Gusto, gracia y solvencia. Ahí está la diferencia que coloca a Juan Mora como el torero de mayor novedad, cosa paradojal con 27 años de alternativa a cuestas.
Y lo mostró con creces en sus dos toros en esta tarde en que el toreo fue suavidad añeja, expresión cristalina, movimiento tenue de la muleta con la expresividad que aporta el cuerpo de Juan que, relajado, se convirtió en crispación estética.
Faenas cortas ambas. No esas interminables tan de moda hoy y que, dicen por ahí, exigen los públicos.
Mora con los pies juntos acompañó en las verónicas de recibo, pura seda, brillo y luz. El toro, que se venía por dentro por el derecho, presta su condición para ver el toreo (!) con la izquierda y emocionarnos con él. Simple, suave, sin nada forzado, muletazos que azotan el alma. Montó la espada repentinamente y cobró.
En su segundo más de lo mismo, que siempre es distinto, cuando se trata del plasentino. Cada lance, cada muletazo un verso de un poema mayor, el de la faena que le valen a Mora las dos orejas y la unánime aclamación victoriosa de un torero hoy fundamental.
El Cid estuvo brillante con el capote en ambos de su lote, premiados tras el arrastre con la vuelta al ruedo.
Lances de recibo suaves, de torero caro, echando los vuelos por delante, llevando el embaucador capote al perfecto compás de las embestidas, como un embrujo sutil.
Su primero tenía suavidad y le liga desde los medios los derechazos, no siempre metiendo la cara con clase, el toro tiene el viaje largo y permite multazos profundos. Y muchos.
Por la izquierda le engancha los tres primeros.

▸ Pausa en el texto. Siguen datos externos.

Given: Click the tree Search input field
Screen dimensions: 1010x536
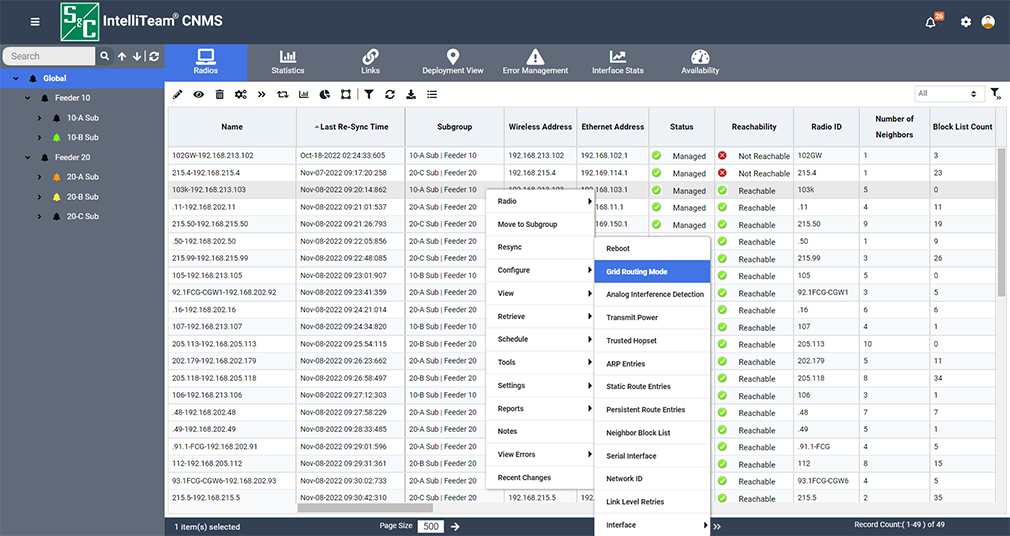Looking at the screenshot, I should pyautogui.click(x=50, y=57).
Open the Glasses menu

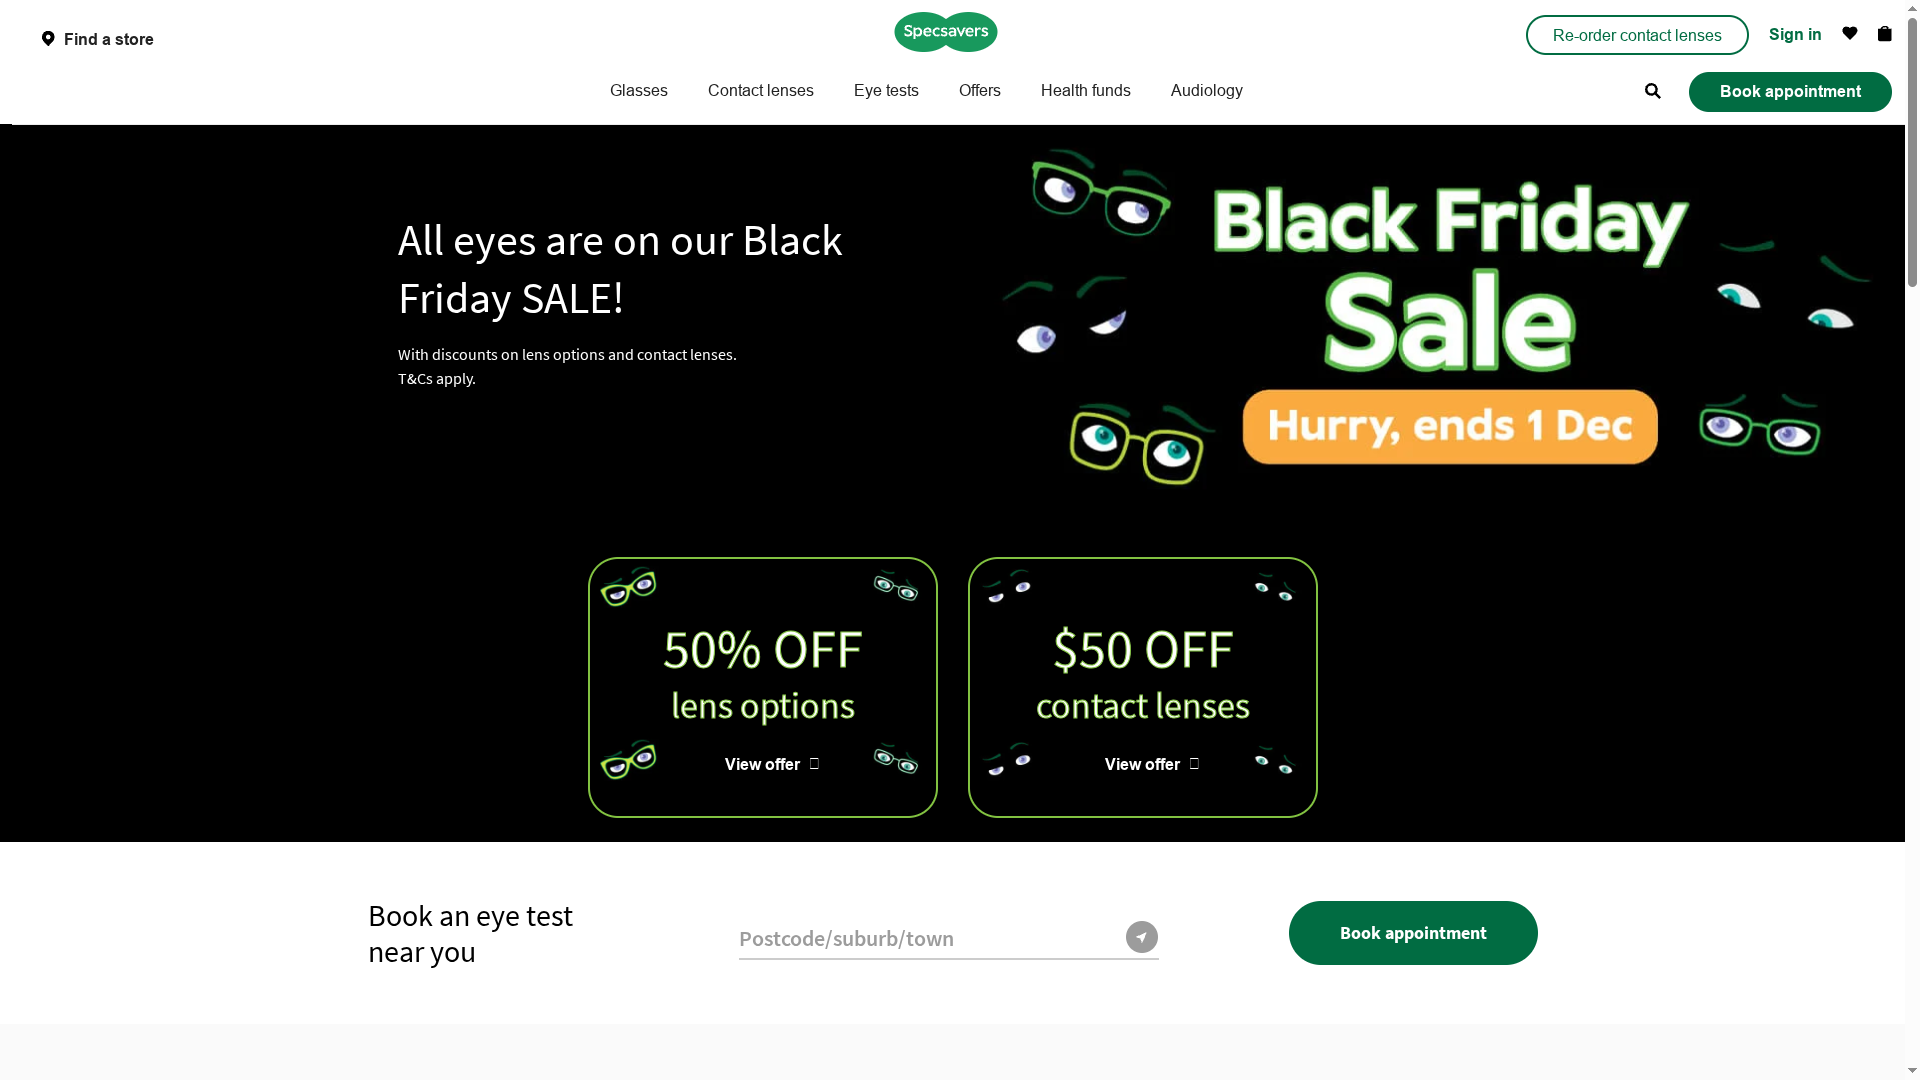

Liga a continuación los restantes, superiores en temple, largo el trazo, rematados con un trincherazo asolerado y dos de pecho eternos que son la maravilla.
Su segundo tuvo prontitud y alegría y El Cid lo aprovechó y se gustó. Y así puso la plaza al rojo vivo y se sucedieron series, de multazos menos largos hacia el final, pero emotivos y energizantes.
Luis Bolívar tuvo un sensacional toro, el sexto, que tenía pronta y alegre arrancada, que se vino algo a menos hacia el final y del que había que cuidar sus escasa fuerzas, pero enloqueció al público.
La de su primero fue una de esas faenas de ¡ay!. En la larga de recibo lo cogió de muy mala manera, parecía la cornada inevitable y salió indemne.
Luego en el quite, que fue por chicuelinas, volvió a ser prendido y bendita sea la falta de certeza del animal al coger.
El toro tenía cierto peligro, de pocos decibeles, casi inaudible pero real. Y se acopló perfecto Bolívar, muleta retrazada, y mantuvo el tono hasta coger la espada. Qué rotundo y qué cojones señor Bolívar!